“Do you see ’em?” he asked, ironically, indicating his men by a sweep of his arm. “Do you think you could shoot me?”
The reply was instantaneous. The last word had hardly left his lips before he peered blankly into the cold, unreasoning muzzle of a Colt, and the sheriff’s voice softly laughed up above him. The cowboys stood as if turned to stone, not daring to risk their foreman’s life by a move, for they did not understand the sheriff’s methods of arguments, never having become thoroughly acquainted with him.
“You know me better now, Sneed,” Shields remarked quietly as he slipped his Colt into its holster. “I’m running the law end of the game and I’ll keep right on running it as I d––d please while I’m called sheriff, understand?”

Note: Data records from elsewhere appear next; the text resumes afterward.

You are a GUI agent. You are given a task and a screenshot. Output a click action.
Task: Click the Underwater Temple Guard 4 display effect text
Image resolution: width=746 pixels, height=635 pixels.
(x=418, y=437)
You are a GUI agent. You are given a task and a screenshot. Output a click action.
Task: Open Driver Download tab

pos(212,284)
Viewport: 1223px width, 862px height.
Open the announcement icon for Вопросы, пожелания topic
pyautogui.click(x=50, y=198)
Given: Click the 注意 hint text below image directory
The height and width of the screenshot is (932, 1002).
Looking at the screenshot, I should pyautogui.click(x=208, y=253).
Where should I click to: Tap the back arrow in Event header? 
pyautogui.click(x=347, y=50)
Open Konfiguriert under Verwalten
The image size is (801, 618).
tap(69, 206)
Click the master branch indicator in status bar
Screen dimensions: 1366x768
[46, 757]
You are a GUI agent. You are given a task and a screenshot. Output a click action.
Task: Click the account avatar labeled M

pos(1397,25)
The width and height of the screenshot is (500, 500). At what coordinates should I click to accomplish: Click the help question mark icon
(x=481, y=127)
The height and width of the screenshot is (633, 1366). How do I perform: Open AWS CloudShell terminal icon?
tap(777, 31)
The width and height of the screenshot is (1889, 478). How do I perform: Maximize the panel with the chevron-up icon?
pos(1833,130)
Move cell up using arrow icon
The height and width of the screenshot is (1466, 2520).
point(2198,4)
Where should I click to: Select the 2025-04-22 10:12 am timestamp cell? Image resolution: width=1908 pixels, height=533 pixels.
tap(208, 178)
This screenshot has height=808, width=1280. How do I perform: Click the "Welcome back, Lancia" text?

Sneed was a brave man, and he thoroughly appreciated the clean-cut courage which had directed the sheriff’s act, and he knew, then, that Shields would keep his word. He involuntarily stepped back and intently regarded the face above him, seeing a not unpleasant countenance, although it was tanned by the suns and beaten by the weather of fifty years. The hazel eyes twinkled and the thin lips twitched in that quiet humor for which the man was famed; yet underlying the humor was stern, unyielding determination.
“You’re shore nervy, Sheriff,” at length remarked the foreman. “The boys are loco, but I’ll try to hold them.”
“You’ll hold them, or bury them,” responded the sheriff, and turning to his companion he said: “Now I’m with you, Charley. So long, Sneed,” he pleasantly called over his shoulder as if there had been no unpleasant disagreement.
“So long, Sheriff,” replied the foreman, looking after the departing pair and hardly free from his astonishment. Then he turned to his men: “You heard what he said, and you saw what he did. You keep out of this, or I’ll make you d––d sorry, if he don’t. If The Orphan comes your way, all right and good. But you let his trail religiously alone, do you hear?”
CHAPTER V
BILL JUSTIFIES HIS CREATION
BILL HOWLAND careened along the stage route, rapidly leaving Ford’s Station in his rear. He rolled through the arroyo on alternate pairs of wheels, splashed through the Limping Water, leaving it roiled and muddy, and shot up the opposite bank with a rush. Before him was a stretch of a dozen miles, level as a billiard table, and then the route traversed a country rocky and uneven and wound through cuts and defiles and around rocky buttes of strange formation. This continued for ten miles, and the last defile cut through a ridge of rock, called the Backbone, which ranged in height from twenty to forty feet, smooth, unbroken and perpendicular on its eastern face. This ridge wound and twisted from the big chaparral twenty miles below the defile to a branch of the Limping Water, fifteen miles above. And in all the thirty-five miles there was but a single opening, the one used by Bill and the stage.